2012-01-03 Thread Russell King - ARM Linux
On Tue, Jan 03, 2012 at 09:25:30PM +0800, Richard Zhao wrote:
> Hi Russel,
> 
> On 3 January 2012 17:06, Russell King - ARM Linux
>  wrote:
> > On Mon, Dec 26, 2011 at 09:44:52PM +0800, Richard Zhao wrote:
> >> On Mon, Dec 26, 2011 at 11:10:30AM +, Mark Brown wrote:
> >> > The *call* is there in the regulator subsystem, it's just that none of
> >> > the drivers back it up with an actual implementation yet.  Which turns
> >> > out to be a good thing as cpufreq can't currently understand variable
> >> > latencies and the governors don't deal well with non-trivial latencies
> >> > anyway.
> >> but clk API don't have such calls. and many SoCs only adjust clk 
> >> frequencies, using
> >> one single voltage.
> >
> > That's because it's often not known - especially in the case of PLLs,
> > data sheets don't tend to specify how long it takes for the PLL to relock
> > after a requested change.  If it's important that the PLL be locked,
> > there will be a bit to poll (or they'll cause the CPU itself to stall
> > while the PLL is not locked.)
> >
> > So, for these kinds of situations, how do you suggest that the clk API
> > provides this information?
> In latest v6 version, I get clk transition latency from dt property, and get
> regulator transition latency from regulator API.
> Could you please help review other arm common changes in v6 version?

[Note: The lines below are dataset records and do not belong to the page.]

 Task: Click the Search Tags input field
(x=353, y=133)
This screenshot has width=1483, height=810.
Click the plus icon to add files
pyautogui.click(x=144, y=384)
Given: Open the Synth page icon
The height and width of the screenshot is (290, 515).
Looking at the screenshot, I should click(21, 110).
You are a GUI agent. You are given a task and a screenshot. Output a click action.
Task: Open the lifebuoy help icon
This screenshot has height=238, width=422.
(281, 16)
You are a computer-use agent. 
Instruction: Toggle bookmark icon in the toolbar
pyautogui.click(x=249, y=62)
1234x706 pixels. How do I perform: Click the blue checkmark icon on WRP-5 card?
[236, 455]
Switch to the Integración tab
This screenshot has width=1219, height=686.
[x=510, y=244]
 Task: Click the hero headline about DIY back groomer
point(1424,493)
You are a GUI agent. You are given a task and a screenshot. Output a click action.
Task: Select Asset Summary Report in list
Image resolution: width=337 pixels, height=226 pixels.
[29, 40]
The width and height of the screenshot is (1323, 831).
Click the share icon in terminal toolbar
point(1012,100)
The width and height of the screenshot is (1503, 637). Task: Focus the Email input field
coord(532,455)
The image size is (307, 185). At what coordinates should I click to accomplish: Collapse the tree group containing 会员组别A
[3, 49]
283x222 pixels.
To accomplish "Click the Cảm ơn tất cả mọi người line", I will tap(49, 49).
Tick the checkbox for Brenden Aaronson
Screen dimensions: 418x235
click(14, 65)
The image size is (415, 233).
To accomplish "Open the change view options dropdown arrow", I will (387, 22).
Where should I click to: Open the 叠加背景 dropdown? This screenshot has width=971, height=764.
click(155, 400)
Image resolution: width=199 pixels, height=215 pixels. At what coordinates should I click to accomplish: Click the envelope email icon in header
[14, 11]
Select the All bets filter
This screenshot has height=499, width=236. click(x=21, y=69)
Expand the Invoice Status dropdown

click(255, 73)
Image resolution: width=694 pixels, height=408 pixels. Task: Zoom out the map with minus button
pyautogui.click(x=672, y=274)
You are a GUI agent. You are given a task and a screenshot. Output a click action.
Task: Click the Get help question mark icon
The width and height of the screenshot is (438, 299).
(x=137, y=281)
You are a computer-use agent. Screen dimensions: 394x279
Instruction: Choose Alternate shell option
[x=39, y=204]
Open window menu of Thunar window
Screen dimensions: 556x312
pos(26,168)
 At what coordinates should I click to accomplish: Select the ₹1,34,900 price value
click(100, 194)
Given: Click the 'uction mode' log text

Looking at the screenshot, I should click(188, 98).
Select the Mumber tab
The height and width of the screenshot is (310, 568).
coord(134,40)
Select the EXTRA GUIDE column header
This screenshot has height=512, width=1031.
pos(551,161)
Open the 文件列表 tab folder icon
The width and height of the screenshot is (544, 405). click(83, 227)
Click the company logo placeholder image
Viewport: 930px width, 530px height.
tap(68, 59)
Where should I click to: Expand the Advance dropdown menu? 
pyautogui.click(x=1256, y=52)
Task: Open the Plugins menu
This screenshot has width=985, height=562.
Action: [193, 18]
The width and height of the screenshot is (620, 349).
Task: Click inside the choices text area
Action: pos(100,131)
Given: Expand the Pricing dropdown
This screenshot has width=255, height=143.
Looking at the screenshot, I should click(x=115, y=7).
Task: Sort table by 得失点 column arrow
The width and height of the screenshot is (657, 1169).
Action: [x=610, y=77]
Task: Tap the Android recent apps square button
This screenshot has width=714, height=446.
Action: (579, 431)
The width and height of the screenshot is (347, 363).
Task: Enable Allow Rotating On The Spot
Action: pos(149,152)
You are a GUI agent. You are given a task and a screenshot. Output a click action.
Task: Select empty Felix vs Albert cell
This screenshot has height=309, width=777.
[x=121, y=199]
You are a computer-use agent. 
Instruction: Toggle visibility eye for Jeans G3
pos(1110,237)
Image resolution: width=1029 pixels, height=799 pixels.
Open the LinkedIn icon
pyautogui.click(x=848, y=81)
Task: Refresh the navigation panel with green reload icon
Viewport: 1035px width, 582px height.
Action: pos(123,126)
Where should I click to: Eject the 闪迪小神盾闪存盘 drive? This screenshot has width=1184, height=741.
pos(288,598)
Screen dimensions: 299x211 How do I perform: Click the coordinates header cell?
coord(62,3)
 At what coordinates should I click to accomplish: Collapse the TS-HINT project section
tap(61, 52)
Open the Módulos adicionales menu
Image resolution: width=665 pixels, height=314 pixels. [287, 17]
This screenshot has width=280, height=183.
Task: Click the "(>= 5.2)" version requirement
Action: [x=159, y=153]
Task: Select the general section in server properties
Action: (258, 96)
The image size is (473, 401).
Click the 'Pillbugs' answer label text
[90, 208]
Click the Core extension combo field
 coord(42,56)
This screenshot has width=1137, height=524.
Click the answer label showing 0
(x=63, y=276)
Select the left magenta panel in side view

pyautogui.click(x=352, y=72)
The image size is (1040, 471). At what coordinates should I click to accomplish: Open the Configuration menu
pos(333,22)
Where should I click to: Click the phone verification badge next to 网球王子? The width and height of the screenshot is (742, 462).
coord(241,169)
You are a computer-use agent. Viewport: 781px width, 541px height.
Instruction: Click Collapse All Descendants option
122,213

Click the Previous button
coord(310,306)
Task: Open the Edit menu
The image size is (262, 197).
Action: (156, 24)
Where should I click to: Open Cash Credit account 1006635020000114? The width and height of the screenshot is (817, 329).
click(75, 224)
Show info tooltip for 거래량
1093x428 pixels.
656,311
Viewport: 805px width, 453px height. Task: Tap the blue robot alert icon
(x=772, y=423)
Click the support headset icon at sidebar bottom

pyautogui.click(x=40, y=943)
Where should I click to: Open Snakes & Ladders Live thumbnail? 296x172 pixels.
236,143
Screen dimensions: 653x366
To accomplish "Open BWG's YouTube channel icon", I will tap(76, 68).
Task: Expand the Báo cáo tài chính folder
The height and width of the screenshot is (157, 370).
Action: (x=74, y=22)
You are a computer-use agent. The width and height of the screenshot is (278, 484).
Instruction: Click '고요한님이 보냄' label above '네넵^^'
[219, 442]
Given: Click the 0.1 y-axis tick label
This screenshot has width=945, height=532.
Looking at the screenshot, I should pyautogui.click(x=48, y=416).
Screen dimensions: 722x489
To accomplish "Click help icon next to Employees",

You didn't get my point: how do you specify a clock transition latency
for a clock with a PLL when the data sheets don't tell you what that is,
and they instead give you a bit to poll?

Do you:

(a) make up some number and hope that it's representative
(b) not specify any transition latency
(c) think about the problem _now_ and define what it means for a clock
without a transition latency.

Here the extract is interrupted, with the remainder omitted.